Notice I don't have an employee ID reference. The reference exists, but is implied. I have application code to validate that person_id and company_id really reference an employee record. The other tables are pretty basic:
CREATE TABLE people (
id, name);
CREATE TABLE companies (
id, name);
CREATE TABLE employees (
id, person_id, company_id);
I'm trying to achieve the following report:
Referrer Phoned Promised Donated
Francois Feb 16th Feb 20th Mar 1st
Apple (Steve Jobs) Steve Ballmer Mar 3rd
IBM Bill Gates Mar 7th
The first row is a people record, the 2nd is an employee, and the 3rd is a company. If I asked for referrer Bill Gates for Phoned event kinds, I'd only see the 3rd row, while asking for Steve and Phoned would return no rows.
Right now, I do 3 queries, one for companies, one for people and a last one for employees. I want the event kind columns to be ordered, but I do that in application code and show it properly there. Here's where I'm at so far:
SELECT companies.id,
companies.name,
(SELECT events.id FROM events WHERE events.referrer_id = 1470 AND events.company_id = companies.id AND events.person_id IS NULL AND events.event_kind_id = 9 ORDER BY created_at DESC LIMIT 1) event_kind_9,
(SELECT events.id FROM events WHERE events.company_id = companies.id AND events.person_id IS NULL AND events.event_kind_id = 10 ORDER BY created_at DESC LIMIT 1) event_kind_10,
(SELECT events.created_at FROM events WHERE events.referrer_id = 1470 AND events.company_id = companies.id AND events.person_id IS NULL AND events.event_kind_id = 9 ORDER BY created_at DESC LIMIT 1) event_kind_9_order
FROM "companies"
SELECT people.id,
people.name,
(SELECT events.id FROM events WHERE events.referrer_id = 1470 AND events.company_id IS NULL AND events.person_id = people.id AND events.event_kind_id = 9 ORDER BY created_at DESC LIMIT 1) event_kind_9,
(SELECT events.id FROM events WHERE events.company_id IS NULL AND events.person_id = people.id AND events.event_kind_id = 10 ORDER BY created_at DESC LIMIT 1) event_kind_10,
(SELECT events.created_at FROM events WHERE events.referrer_id = 1470 AND events.company_id IS NULL AND events.person_id = people.id AND events.event_kind_id = 9 ORDER BY created_at DESC LIMIT 1) event_kind_9_order
FROM "people"
SELECT employees.id,
employees.company_id,
employees.person_id,
(SELECT events.id FROM events WHERE events.referrer_id = 1470 AND events.company_id = employees.company_id AND events.person_id = employees.person_id AND events.event_kind_id = 9 ORDER BY created_at DESC LIMIT 1) event_kind_9,
(SELECT events.id FROM events WHERE events.company_id = employees.company_id AND events.person_id = employees.person_id AND events.event_kind_id = 10 ORDER BY created_at DESC LIMIT 1) event_kind_10,
(SELECT events.created_at FROM events WHERE events.referrer_id = 1470 AND events.company_id = employees.company_id AND events.person_id = employees.person_id AND events.event_kind_id = 9 ORDER BY created_at DESC LIMIT 1) event_kind_9_order
FROM "employees"
I rather suspect I'm doing this wrong. There should be an "easier" way to do it.

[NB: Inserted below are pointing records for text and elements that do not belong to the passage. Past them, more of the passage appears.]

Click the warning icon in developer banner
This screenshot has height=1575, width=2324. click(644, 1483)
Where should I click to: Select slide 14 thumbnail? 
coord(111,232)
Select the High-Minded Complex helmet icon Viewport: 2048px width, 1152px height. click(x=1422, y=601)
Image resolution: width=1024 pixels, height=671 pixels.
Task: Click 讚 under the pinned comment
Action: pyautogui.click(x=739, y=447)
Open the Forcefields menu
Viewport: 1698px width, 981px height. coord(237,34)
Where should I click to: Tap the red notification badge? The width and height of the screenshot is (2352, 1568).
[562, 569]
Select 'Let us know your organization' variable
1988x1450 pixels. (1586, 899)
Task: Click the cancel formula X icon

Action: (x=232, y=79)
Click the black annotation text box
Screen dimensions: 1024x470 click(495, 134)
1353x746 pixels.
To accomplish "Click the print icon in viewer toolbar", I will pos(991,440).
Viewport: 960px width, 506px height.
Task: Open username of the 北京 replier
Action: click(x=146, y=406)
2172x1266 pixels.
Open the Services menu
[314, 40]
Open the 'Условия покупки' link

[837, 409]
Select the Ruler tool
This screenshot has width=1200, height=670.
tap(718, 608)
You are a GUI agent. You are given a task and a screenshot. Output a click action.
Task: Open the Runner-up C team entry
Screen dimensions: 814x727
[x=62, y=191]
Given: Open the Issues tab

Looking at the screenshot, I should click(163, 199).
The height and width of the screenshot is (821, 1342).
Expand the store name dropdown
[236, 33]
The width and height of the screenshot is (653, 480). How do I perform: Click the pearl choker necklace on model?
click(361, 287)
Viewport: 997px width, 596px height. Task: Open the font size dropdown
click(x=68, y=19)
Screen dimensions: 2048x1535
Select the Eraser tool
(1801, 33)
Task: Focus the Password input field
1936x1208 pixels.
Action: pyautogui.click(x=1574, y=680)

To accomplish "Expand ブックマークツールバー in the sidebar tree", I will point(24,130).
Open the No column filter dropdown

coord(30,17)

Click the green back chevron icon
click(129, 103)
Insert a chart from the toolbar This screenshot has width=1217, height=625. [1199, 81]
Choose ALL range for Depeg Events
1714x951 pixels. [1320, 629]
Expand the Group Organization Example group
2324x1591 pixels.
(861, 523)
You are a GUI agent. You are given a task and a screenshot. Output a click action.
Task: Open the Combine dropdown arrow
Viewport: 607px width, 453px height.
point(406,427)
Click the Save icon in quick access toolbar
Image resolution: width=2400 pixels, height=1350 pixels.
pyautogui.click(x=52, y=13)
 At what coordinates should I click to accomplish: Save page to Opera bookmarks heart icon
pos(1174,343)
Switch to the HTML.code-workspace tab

One other filter criteria would be to filter on people/company names: WHERE LOWER(companies.name) LIKE '%apple%'.
Note that I'm ordering by the dates of event_kind_9 here, and a secondary sort is by person/company name.
To summarize: I want to paginate the result set, find the latest event for each cell, order the result set by the date of the latest event, and by company/person name, filter by referrer in some event kinds, but not others.
For reference, I'm using PostgreSQL, from Ruby, ActiveRecord/Rails. The solution is pure SQL though.